Zwei weitere Anmerkungen:
1. Die ERA2010 behandelt auf S. 23 in der Tat Schutzstreifen auf Fahrbahnen mit Mittelinseln bzw. Mittelstreifen. Auch wird dort eine Mindest-Restfahrbahnbreite von 2,25 Metern gefordert. Allerdings wird im anschließenden Satz eine Schutzstreifenbreite von 1,5 Metern und folglich eine Fahrbahnbreite von 3,75 Metern genannt im Gegensatz zu den hier vorliegenden 3,5 Metern. Ferner wird in der ERA2010 an mehreren Stellen eindringlich gefordert, eine Kombination von Mindestbreiten unbedingt zu vermeiden (siehe beispielsweise S. 24).

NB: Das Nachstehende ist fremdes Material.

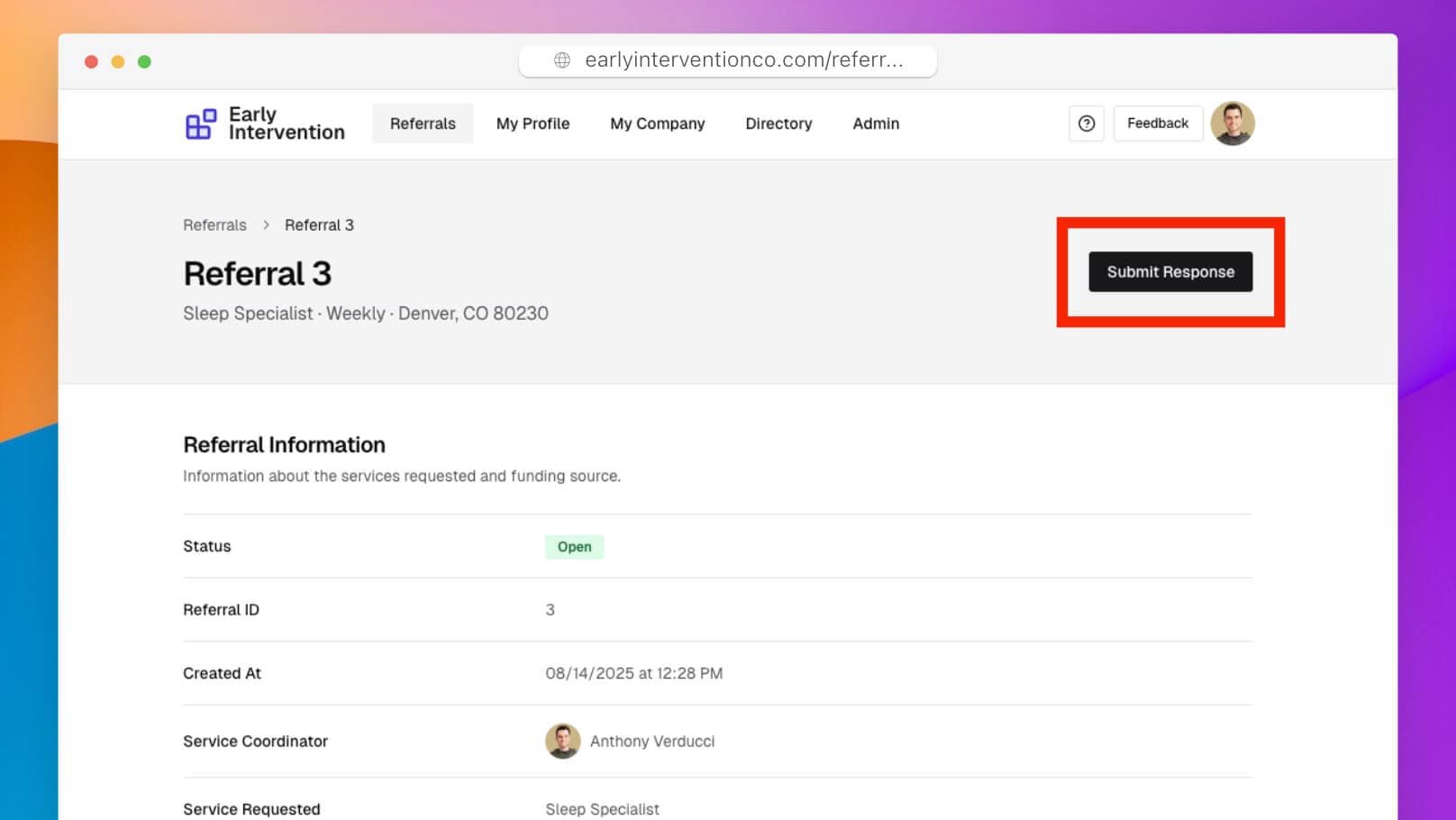Image resolution: width=1456 pixels, height=820 pixels.
Task: Click the Early Intervention logo icon
Action: coord(200,124)
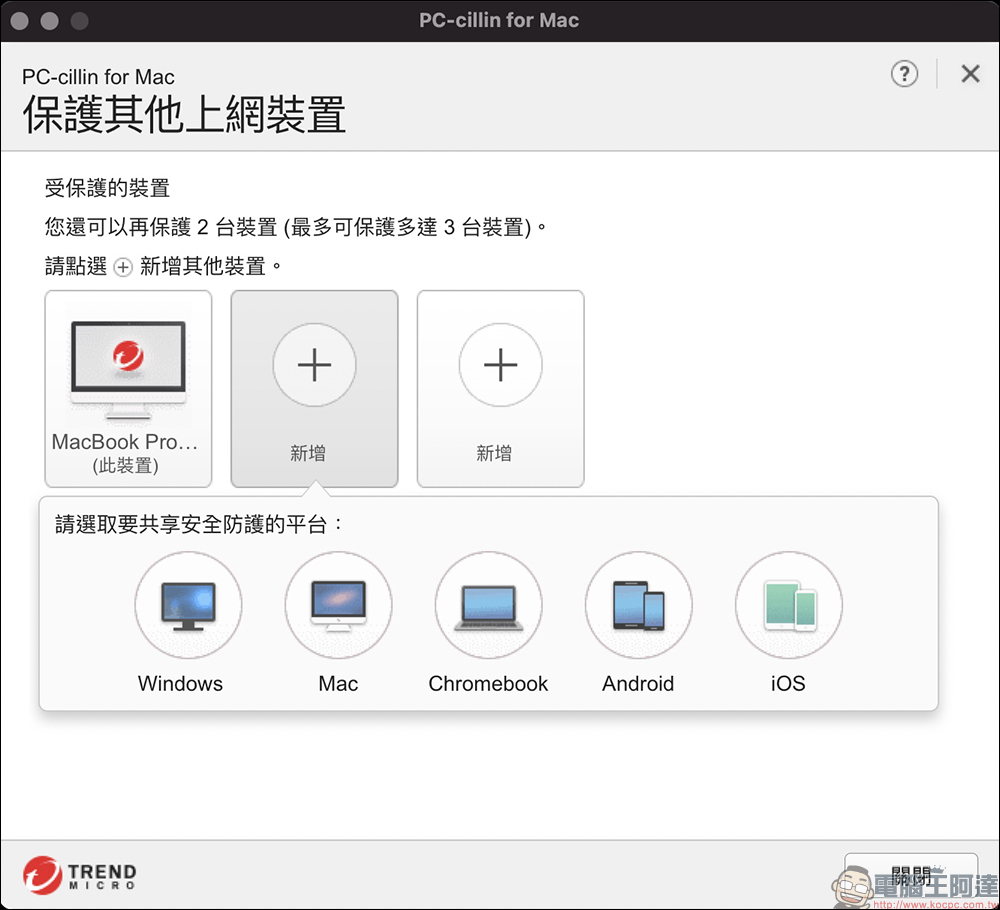Click the iOS text label
1000x910 pixels.
tap(788, 684)
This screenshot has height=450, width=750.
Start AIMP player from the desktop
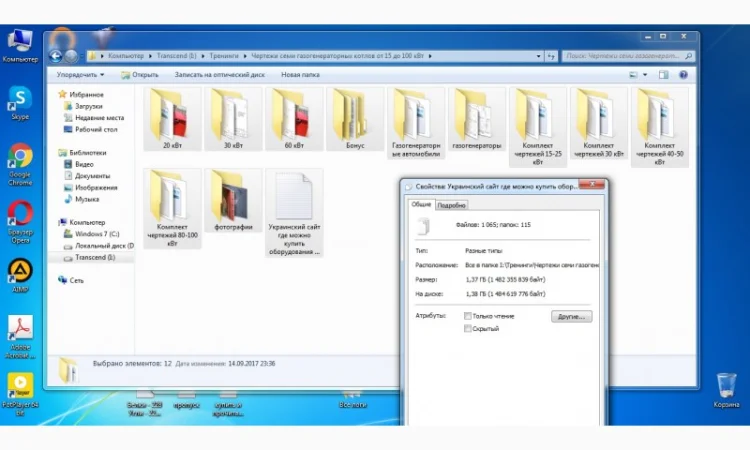(x=20, y=273)
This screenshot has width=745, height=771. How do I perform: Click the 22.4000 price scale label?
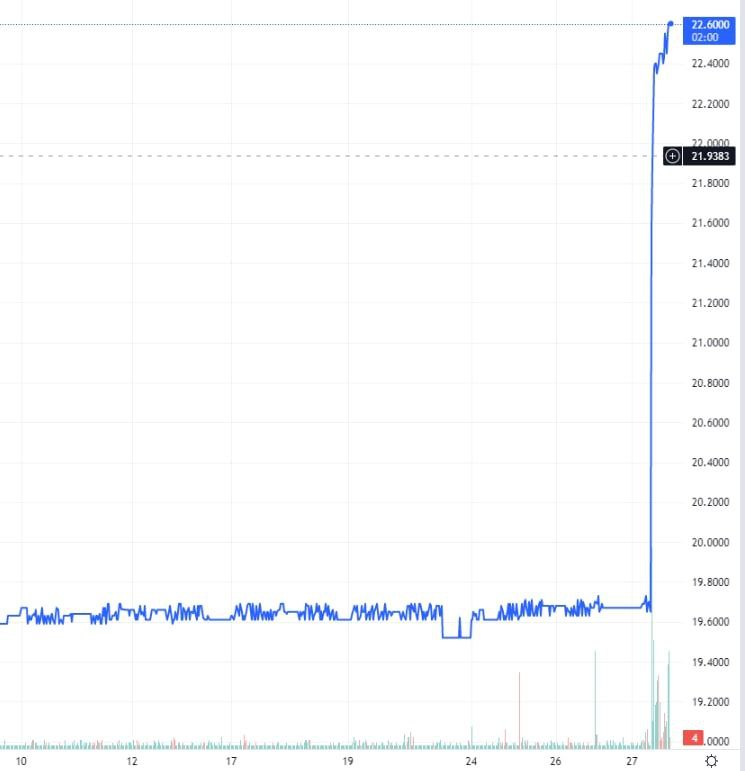point(710,64)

2. Mit dem Straßenverkehrsamt des Kreises Steinfurt stehen wir in regelmäßigem und guten Kontakt. Dort nimmt man nach unserer Erfahrung die Belange des Radverkehrs ernst und befasst sich zeitnah mit Beschwerden zu Mängeln und gefährlichen Führungen. Insofern sind wir zugegemenermaßen erstaunt, dass der Kreis Steinfurt der hier bemängelten Führung zugestimmt hat. Wir wären Ihnen sehr verbunden, wenn Sie uns Namen und Kontaktdaten des seinerzeit zuständigen Sachbearbeiters übermitteln könnten, damit wir dort die Hintergründe erfragen können."